We tend to forget when we argue about creation as a matter of scientific debate in the early 21st century that what is at stake is the Lord’s rule of history. If God did not make the world, the nexus, the connection between creation and providence is broken. It would be hard to believe that God rules a world he did not make and controls a world that is not his. It is precisely for this reason that our elite culture and its mandarins are so determined to deny the existence of God. They do not want there to be a God capable of creating this universe precisely because such a God would inevitably rule this universe. Their motivations are not scientific, they are spiritual. They are not seekers after truth; they are seekers after freedom from the rule of God. They deny God because they do not want him to exist. The more forthcoming of their spokesmen will even admit this.
One of the most interesting stories of intellectual life in the 20th century concerns a man named Antony Flew. He was the Richard Dawkins or Christopher Hitchens of the previous generation. During the years of my youth and young and middle adulthood, Flew was not only a widely read philosopher who taught at a number of the world’s most prestigious universities, but was something of an atheist pit bull. He had a penchant for publicly challenging religious thinking and sentiment at its most popular points: denying the possibility of life after death, the meaningfulness of human life, the existence of right and wrong as absolute realities, and so on. In a 1950 paper entitled “Theology and Falsification,” Flew argued that theological statements must, in the nature of the case, die the death of a thousand qualifications. When a Christian claims, for example, that God loves us, he must also make almost endless qualifications to accommodate all the evidence to the contrary. So, an assertion such as we have in v. 5 that the “earth is full of the steadfast love of the Lord” has to be explained in the teeth of all the trouble that comes upon people, all the injustice in the world, all the heartbreak, and so on. And, said Flew, when all the explanations are given there can be little left of the original statement. Too many qualifications, Flew argued, and a statement becomes incoherent.
In 1976 Flew published his book The Presumption of Atheism in which he argued that the concept of God was philosophically indefensible, and that atheism was the only “reasonable” position for a modern mind to hold. That was Antony Flew for fifty years, for virtually his entire and very distinguished career as a philosopher, academic, and author. He would have said, he did say, as does Richard Dawkins today, that he was an intellectually fulfilled atheist and would certainly have assumed that what he had been taught about the origin of life utterly by accident was a fact of science, as we are told so often nowadays that it is.

**Rows showing where targets appear:**

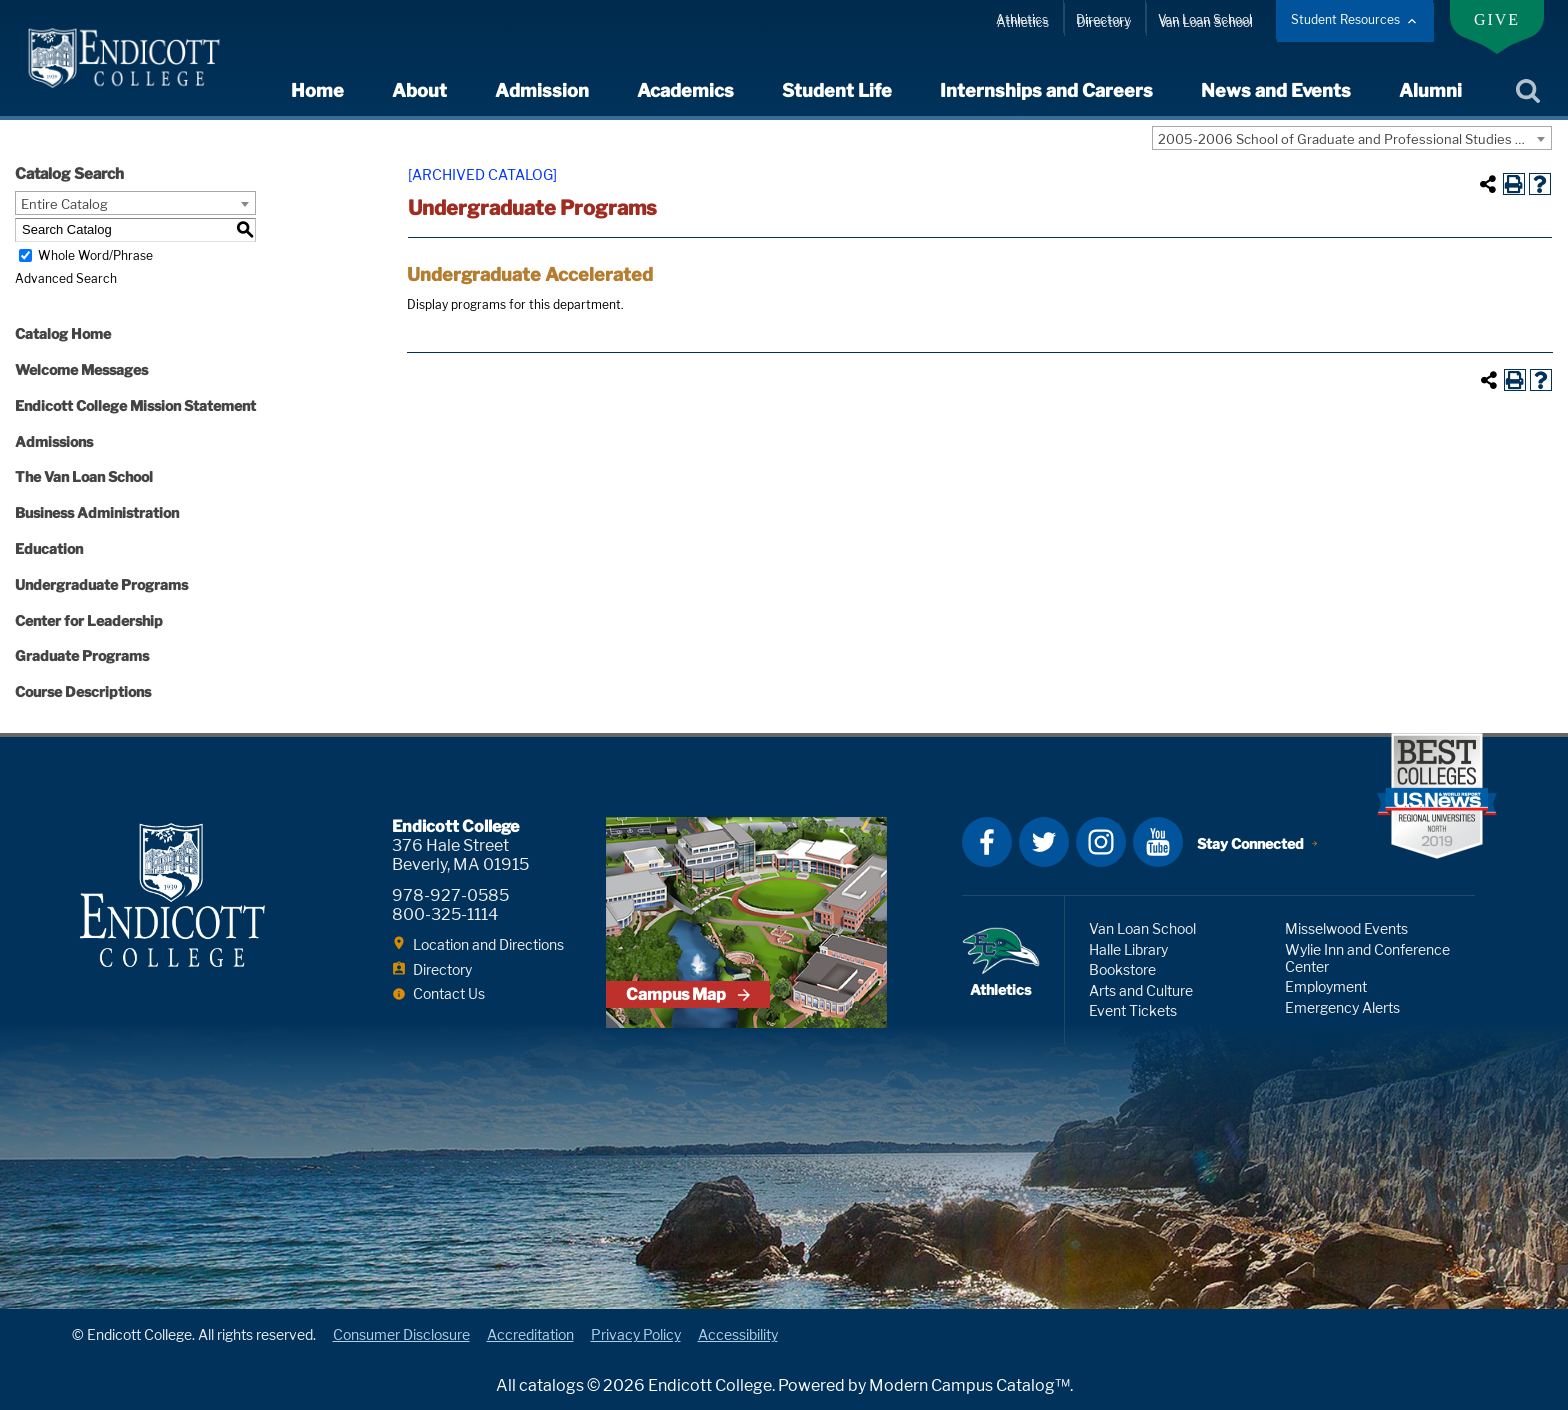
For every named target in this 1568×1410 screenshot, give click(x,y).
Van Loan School (1205, 19)
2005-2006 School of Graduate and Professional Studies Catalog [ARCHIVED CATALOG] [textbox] (1354, 139)
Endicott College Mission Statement (135, 405)
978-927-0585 (450, 895)
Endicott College (124, 58)
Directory (1103, 19)
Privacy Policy (636, 1334)
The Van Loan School (84, 476)
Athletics (1022, 19)
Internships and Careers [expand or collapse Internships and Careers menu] (1046, 90)
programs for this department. (515, 304)
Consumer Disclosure (401, 1334)
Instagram (1101, 842)
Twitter (1044, 842)
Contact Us (449, 993)
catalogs (551, 1385)
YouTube (1158, 842)
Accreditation (530, 1334)
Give (1497, 19)
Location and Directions (488, 944)
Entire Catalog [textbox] (64, 204)
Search (1527, 92)
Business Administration (97, 512)
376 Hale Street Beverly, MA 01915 (460, 855)
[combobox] (1352, 138)
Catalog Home (63, 333)
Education (49, 548)
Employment (1326, 986)
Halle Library (1128, 949)
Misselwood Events (1346, 928)
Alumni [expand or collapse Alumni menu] (1430, 90)
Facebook (987, 842)
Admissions (54, 441)
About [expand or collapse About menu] (419, 90)
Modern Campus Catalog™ (969, 1385)
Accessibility (738, 1334)
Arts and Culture (1141, 990)
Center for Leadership (89, 620)
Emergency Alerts (1342, 1007)
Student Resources (1345, 19)
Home (317, 90)
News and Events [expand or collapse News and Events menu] (1276, 90)
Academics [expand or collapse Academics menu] (685, 90)
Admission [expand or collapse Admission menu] (542, 90)
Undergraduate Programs (101, 584)
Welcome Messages (81, 369)
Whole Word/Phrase (95, 255)
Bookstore (1122, 969)
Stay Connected (1250, 843)
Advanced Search (66, 278)
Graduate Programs (82, 655)
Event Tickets (1133, 1010)
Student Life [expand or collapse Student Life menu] (837, 90)
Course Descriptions (83, 691)
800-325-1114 (445, 914)
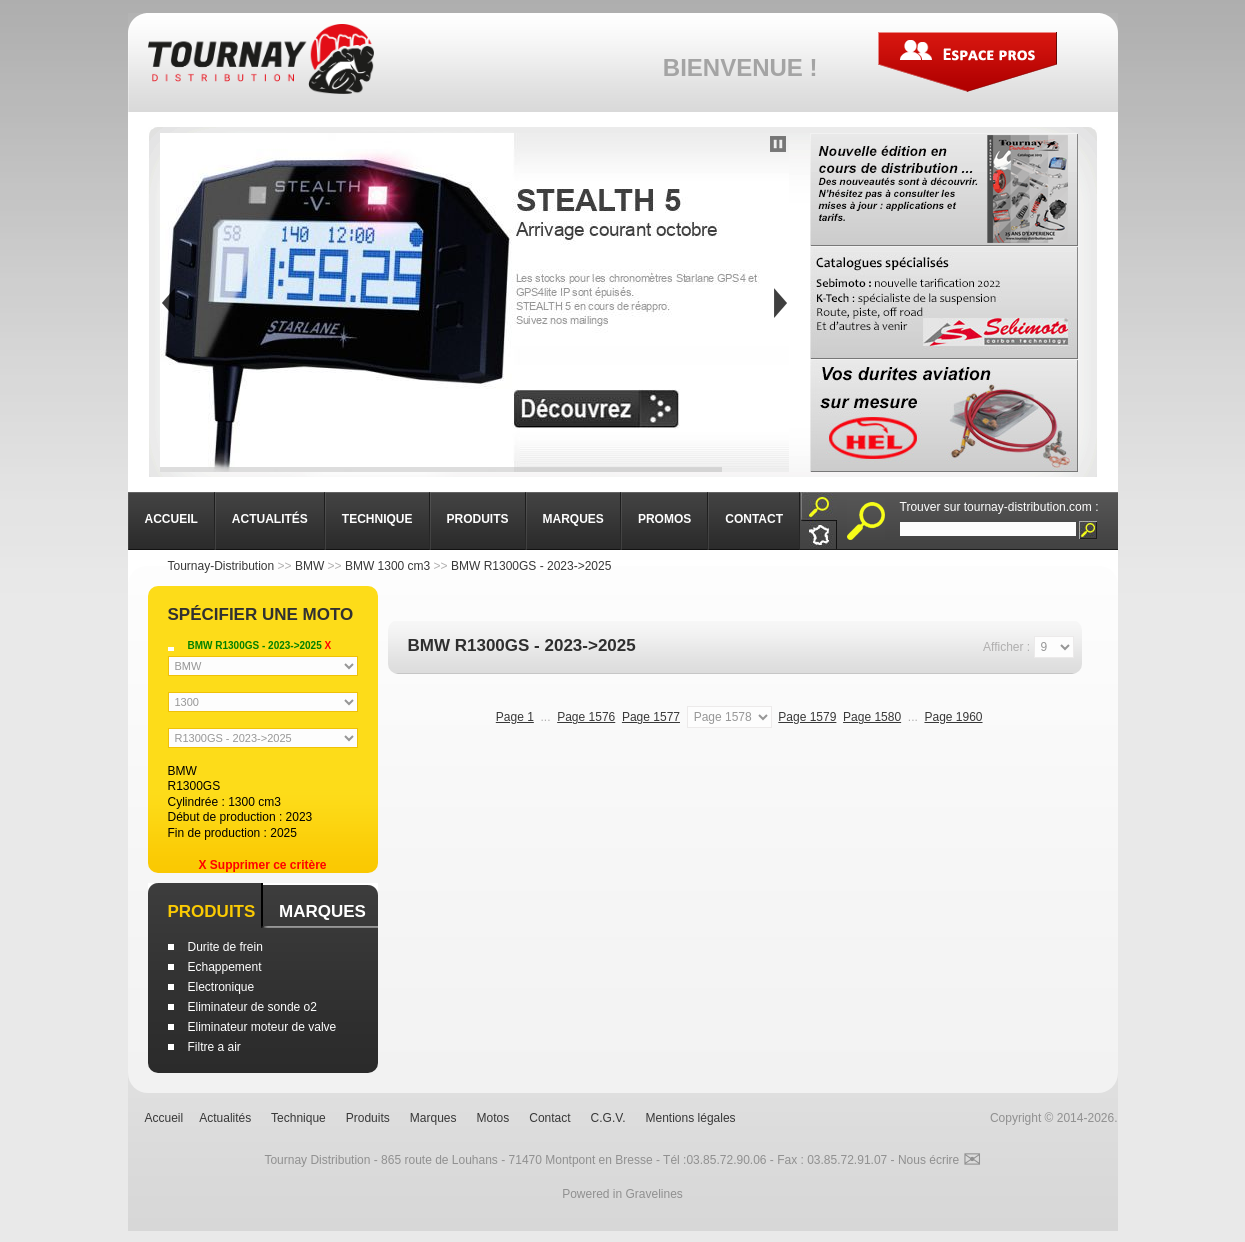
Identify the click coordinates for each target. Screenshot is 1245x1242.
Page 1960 (953, 717)
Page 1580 (872, 717)
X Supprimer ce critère (262, 865)
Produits (212, 911)
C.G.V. (608, 1118)
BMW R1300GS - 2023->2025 (531, 566)
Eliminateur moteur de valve (262, 1027)
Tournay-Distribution (221, 566)
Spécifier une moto (261, 614)
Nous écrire (939, 1160)
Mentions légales (691, 1118)
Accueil (164, 1118)
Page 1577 (651, 717)
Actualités (225, 1118)
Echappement (225, 967)
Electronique (221, 987)
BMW (309, 566)
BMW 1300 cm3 (387, 566)
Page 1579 (807, 717)
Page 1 (515, 717)
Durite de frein (225, 947)
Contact (549, 1118)
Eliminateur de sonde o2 (252, 1007)
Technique (298, 1118)
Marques (322, 911)
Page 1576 (586, 717)
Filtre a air (214, 1047)
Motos (493, 1118)
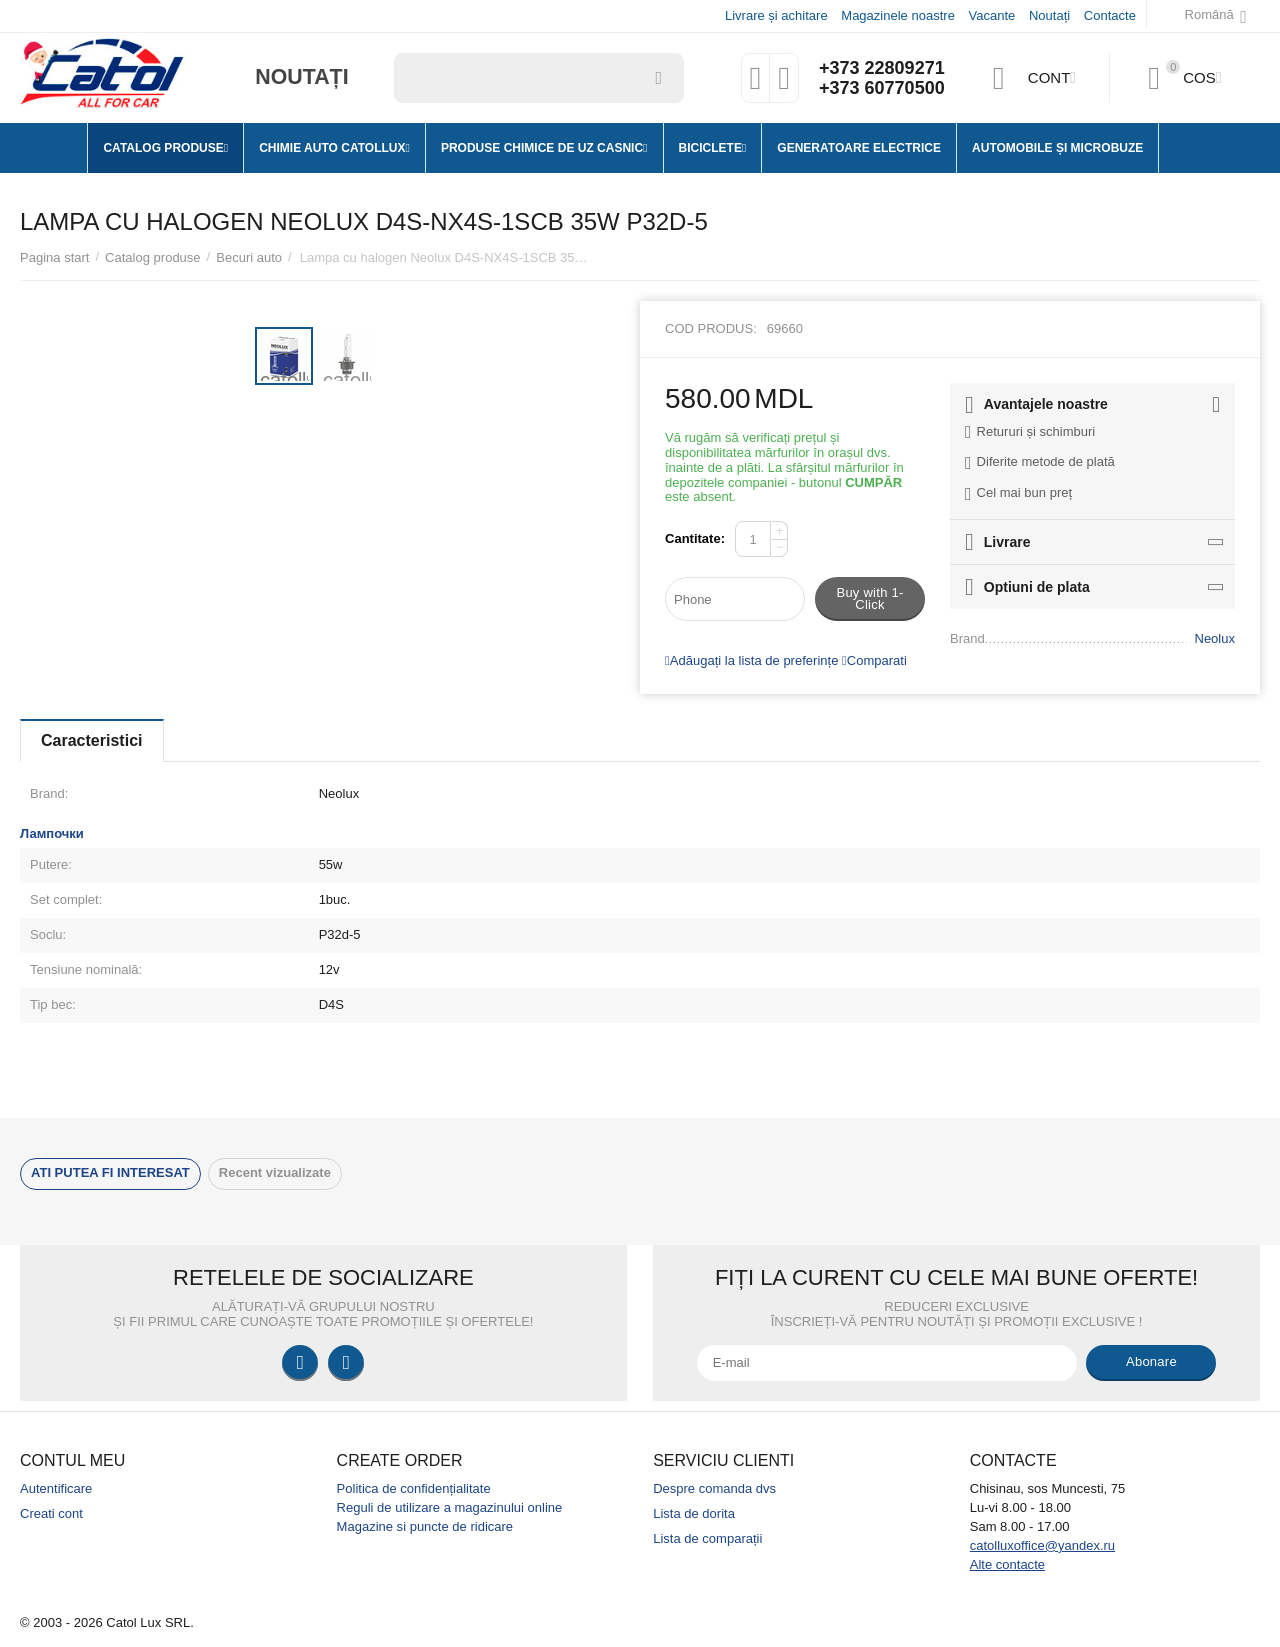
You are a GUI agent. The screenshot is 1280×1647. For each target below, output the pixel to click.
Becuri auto (249, 257)
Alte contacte (1007, 1564)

**Tasks and exercises:**
#1 Turn everything in the listing from the line with "Eliminateur de sonde o2 (252, 1007)" down to the end of the listing, both ends included, into a numbered list with no blank lines, and leave out the pictures.
#2 Go on with the passage about Antony Flew and belief in God, starting right after its last sentence.

**Results:**
#1
1. Eliminateur de sonde o2 (252, 1007)
2. Technique (298, 1118)
3. Marques (322, 911)
4. Page 1576 (586, 717)
5. Filtre a air (214, 1047)
6. Motos (493, 1118)
7. You are a GUI agent. The screenshot is 1280×1647. For each target below, output the pixel to click.
8. Becuri auto (249, 257)
9. Alte contacte (1007, 1564)

#2
But then in 2007, now an old man but still fully in charge of his intellectual powers, Antony Flew published another book, this entitled: There is a God. There had been preparation for this in his reading of theistic, indeed Christian philosophers such as Alvin Plantinga, William Alston, and George Mavrodes. His hard form of atheism had been softening for some time. But what really broke its back was his study of modern science and the discoveries of the natural laws that control the forces of nature. He found the fact that the world was understandable to the human mind harder to account for than he had previously imagined. As Einstein once put it: “The most incomprehensible thing about the world is that it is comprehensible.” Flew found it more and more difficult to believe that conscious, purposeful, imaginative, self-reflective beings such as human beings could have evolved out of unconscious and non-purposeful matter.
As an aside, let me remind you that we ought to be making this point emphatically and repeatedly. The gap between human beings and other animals is impossibly large and evolutionists should not be allowed to pretend that it is not. I am reminded of David Berlinski’s witty riposte to some scientist who argued that there was no distinction in kind between humans and chimps, only a distinction in degree. Berlinski is not a Christian, but he is a world class mathematician and a philosopher of science. He wrote this in reply:
“No distinction in kind rather than degree between ourselves and chimps? No distinction? Seriously, folks? Here is a simple operational test. The chimpanzees invariably are the ones behind the bars of their cages. There they sit, solemnly munching bananas, searching for lice, aimlessly loping around, baring the gums, waiting for the experiments to begin. No distinction? Chimpanzees cannot read or write; they do not paint, or compose music, or do mathematics; they form no real communities, only loose-knit wandering tribes; they do not dine and cannot cook; there is no record anywhere of their achievements; beyond the superficial, they show little curiosity; they are born, they live, they suffer, and they die.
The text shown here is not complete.